Vitamin E: a quick overview of one of the most researched vitamins

Vitamin E: a quick overview of one of the most researched vitamins

Author -  Jamie Jones, Naturopath

Vitamin E – the free radical damage fighter

Vitamin E’s primary role in our bodies is as an antioxidant that helps to protect our cell membranes against free radical damage. Free radicals are highly reactive molecules that our bodies produce in the presence of cigarette smoke, alcohol, sunlight, or environmental toxins and pollutants. These molecules can damage our cells; and low Vitamin E levels can make us more vulnerable to this kind of damage.

How to tell if you’re low in Vitamin E

Symptoms of Vitamin E deficiency can include:

  • cholesterol imbalances
  • poor circulation
  • menopause / menstrual problems
  • fertility problems
  • vision problems
  • anaemia

Please note: some of these symptoms are potentially serious and may be due to other factors.
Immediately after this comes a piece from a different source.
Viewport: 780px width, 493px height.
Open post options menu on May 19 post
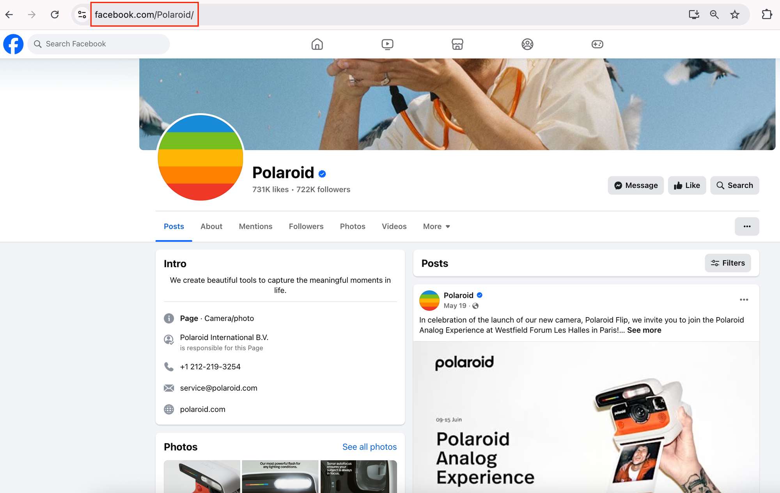coord(744,300)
If you are concerned about any health issues, please speak to your doctor.

What the research says: other Vitamin E roles

There is a wealth of scientific research about the benefits of Vitamin E. Studies show it can be helpful for:

  • Hormonal imbalances: tender, lumpy breast tissue1,2 and menopausal hot flushes both seem to respond well to Vitamin E. In fact, as far back as the 1940s, studies found that Vitamin E could help to relieve hot flushes and vaginal complaints3,4,5.
  • Blood sugar imbalances: people with non-insulin dependent diabetes showed improvements in the way their cells used glucose and insulin when they took Vitamin E6
  • Heart health: high levels of Vitamin E may help to preserve heart health. Several studies with large numbers of participants showed that people who consumed Vitamin E had better heart health7, 8,9
  • Artery health: fats and cholesterol molecules are easily damaged by free radicals. Vitamin E helps to protect them from being oxidised into a form that allows them to build up inside the arteries.


  • If you’re taking heart disease medication, talk to your doctor before taking any kind of supplement. 
  • If you have existing heart and artery problems, do not take more than 200mg of Vitamin E per day unless your doctor supervises you. Excess Vitamin E may cause heart problems.
  • If you have high blood pressure (hypertension), you need to introduce Vitamin E gradually, as high doses can initially raise blood pressure.


  1. London RS et al. Endocrine parameters and alpha-tocopheryl therapy of patients with mammary dysplasia. Cancer Res. 41, 3811-3813, 1981.
  2. London RS et al. The effect of alpha-tocopherol on premenstrual symptomatology: A double-blind study II. Endocrine correlates. J. Am. Col. Nutr. 3, 351-356, 1984.
  3. Christy CJ. Vitamin E in menopause. Am. J. Ob. Gyn. 50, 84-87, 1945.
  4. McLaren HC. Vitamin E in the menopause. Br. Med. J. ii, 1378-1381, 1949.
  5. Finkler RS. The effect of Vitamin E in the menopause. J. Clin. Endocrinol. Metab. 9, 89-94, 1949.
  6. Paolisso G et al. Pharmacologic doses of Vitamin E improve insulin action in healthy subjects and non-insulin dependent diabetic patients. Am. J. Clin. Nutr. 57, 650-656, 1993.
  7. Losonczy K et al. American Journal of Clinical Nutrition 1996; 64:190-96
  8. Stephens N et al. Lancet 1996; 347:781-86
  9. Gey KF et al. Inverse correlation between plasma Vitamin E and mortality from ischaemic heart disease in cross-cultural epidemiology. Am. J. Clin. Nutr. 53, 3265-3345, 1991.